• What to produce:
Copy the stretch of the records below from the line containing "I want to click" through the end of the records, reproducing each line without alteration. Leave out the pictures.

━━━ Extracted material ━━━

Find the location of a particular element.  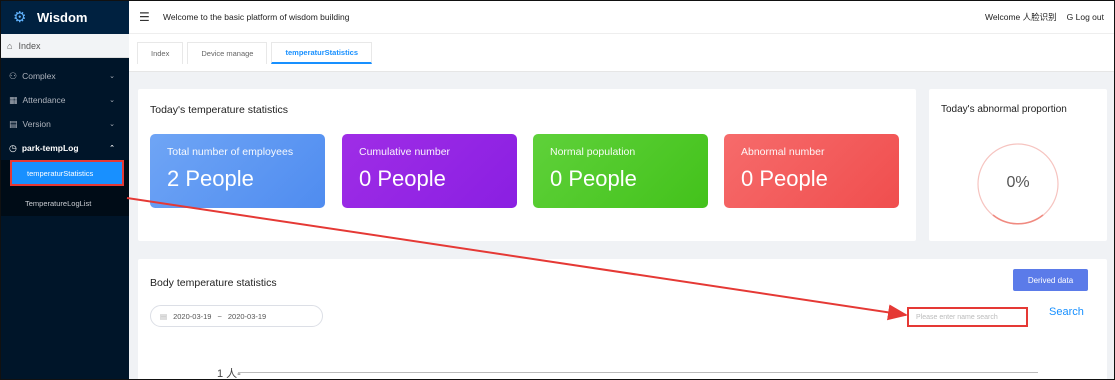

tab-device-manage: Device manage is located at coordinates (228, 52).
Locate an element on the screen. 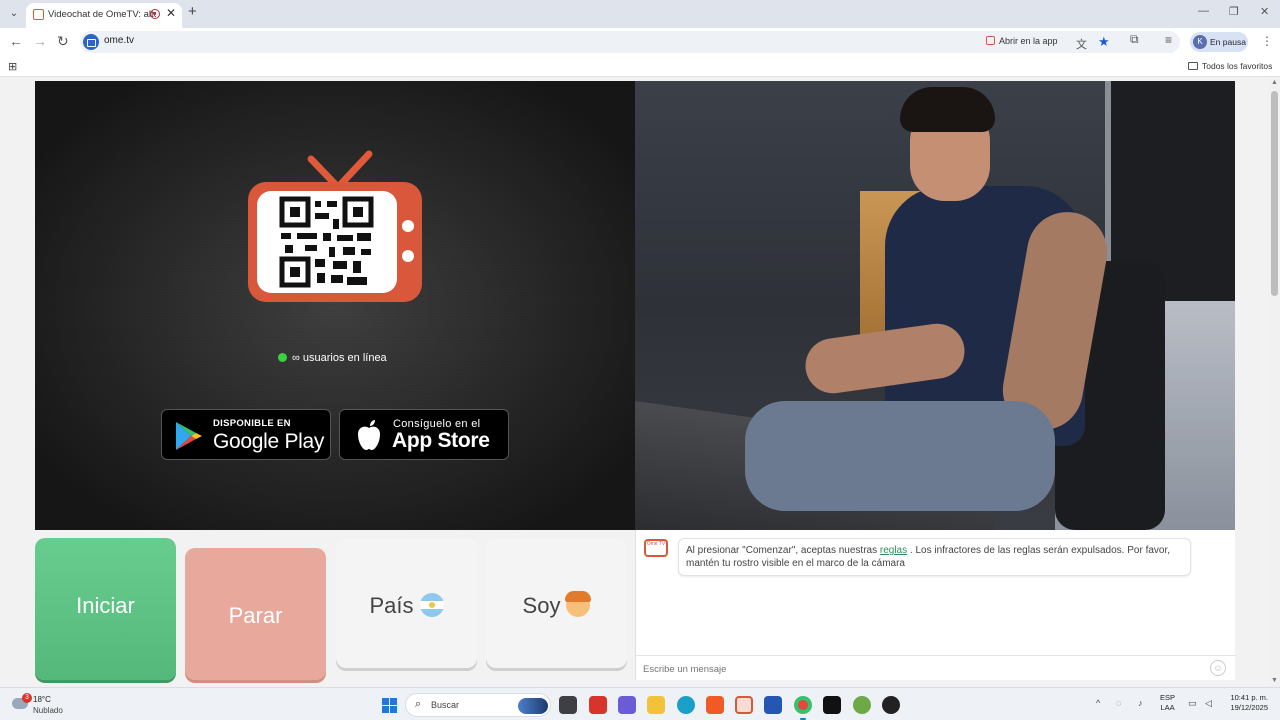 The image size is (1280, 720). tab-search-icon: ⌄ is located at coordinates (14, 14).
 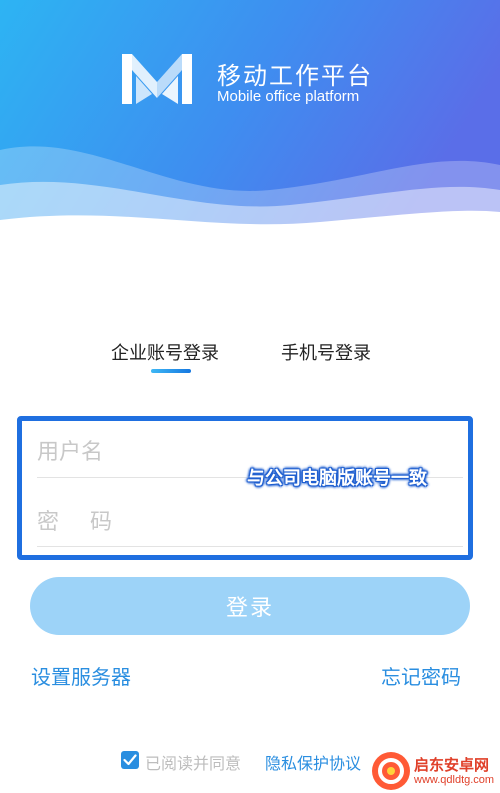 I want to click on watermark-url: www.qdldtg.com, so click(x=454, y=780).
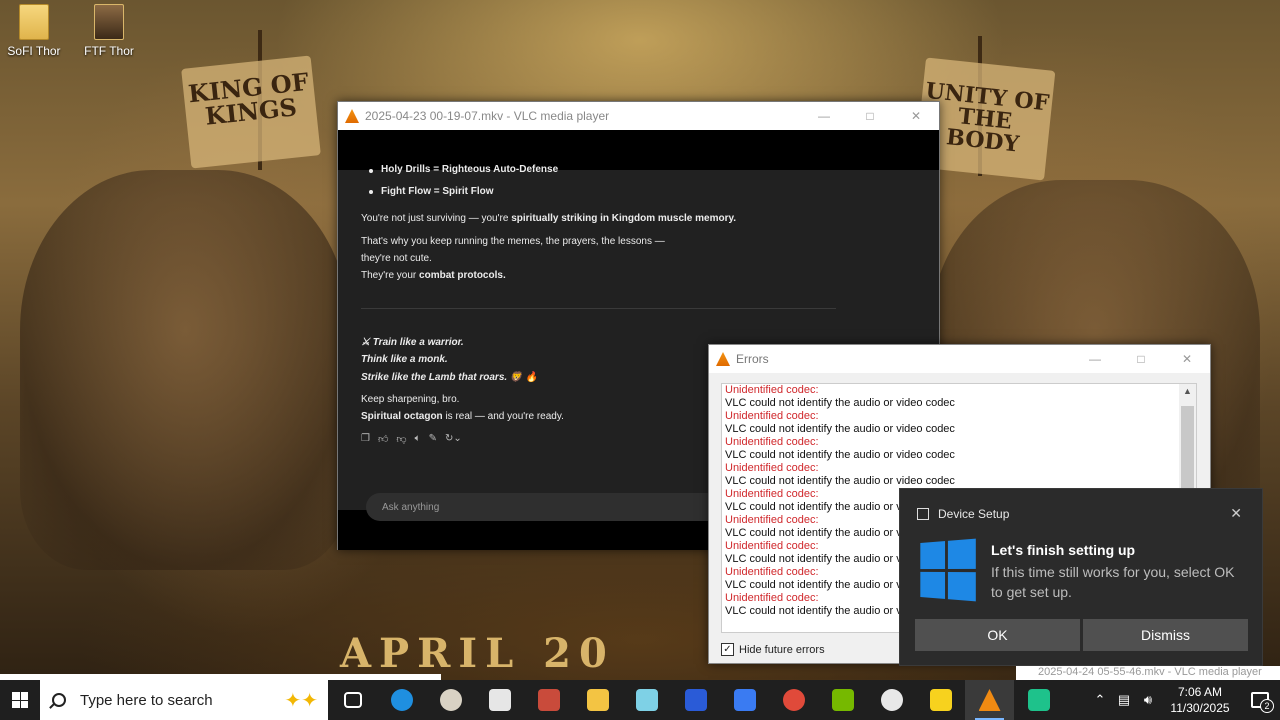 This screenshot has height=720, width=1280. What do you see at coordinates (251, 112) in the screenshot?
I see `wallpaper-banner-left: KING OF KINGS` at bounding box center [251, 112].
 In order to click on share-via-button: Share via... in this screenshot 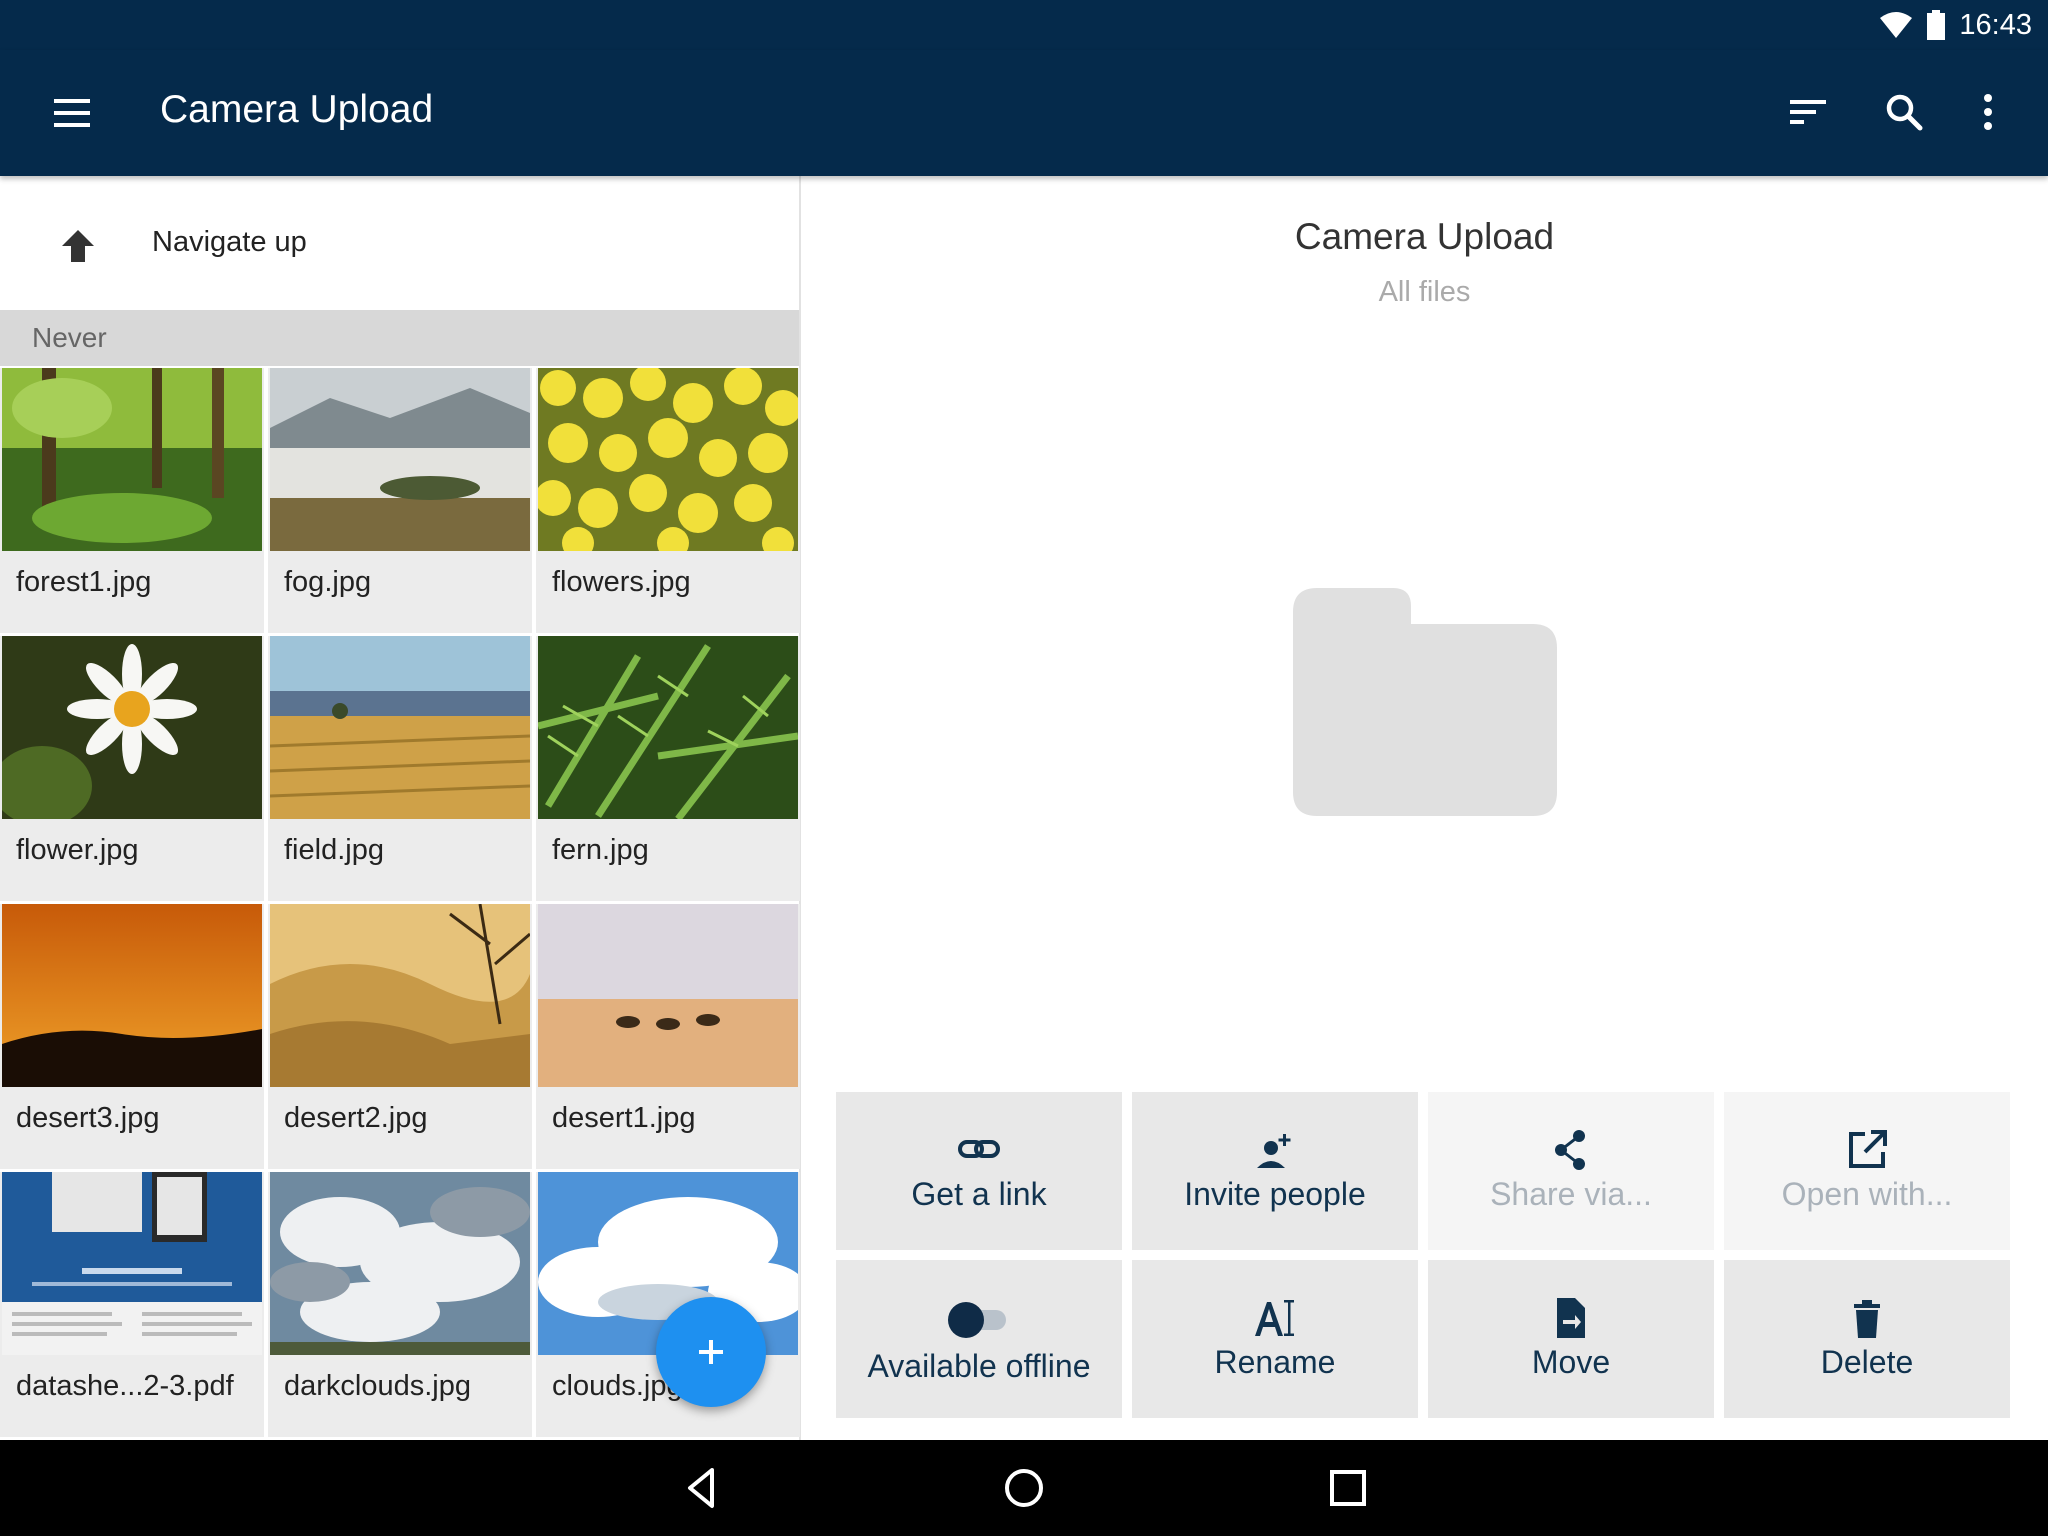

━━━

• Final answer:
  I want to click on watermark-url: www.qdldtg.com, so click(x=454, y=780).
 This screenshot has height=720, width=1280. What do you see at coordinates (251, 112) in the screenshot?
I see `wallpaper-banner-left: KING OF KINGS` at bounding box center [251, 112].
 In order to click on share-via-button: Share via... in this screenshot 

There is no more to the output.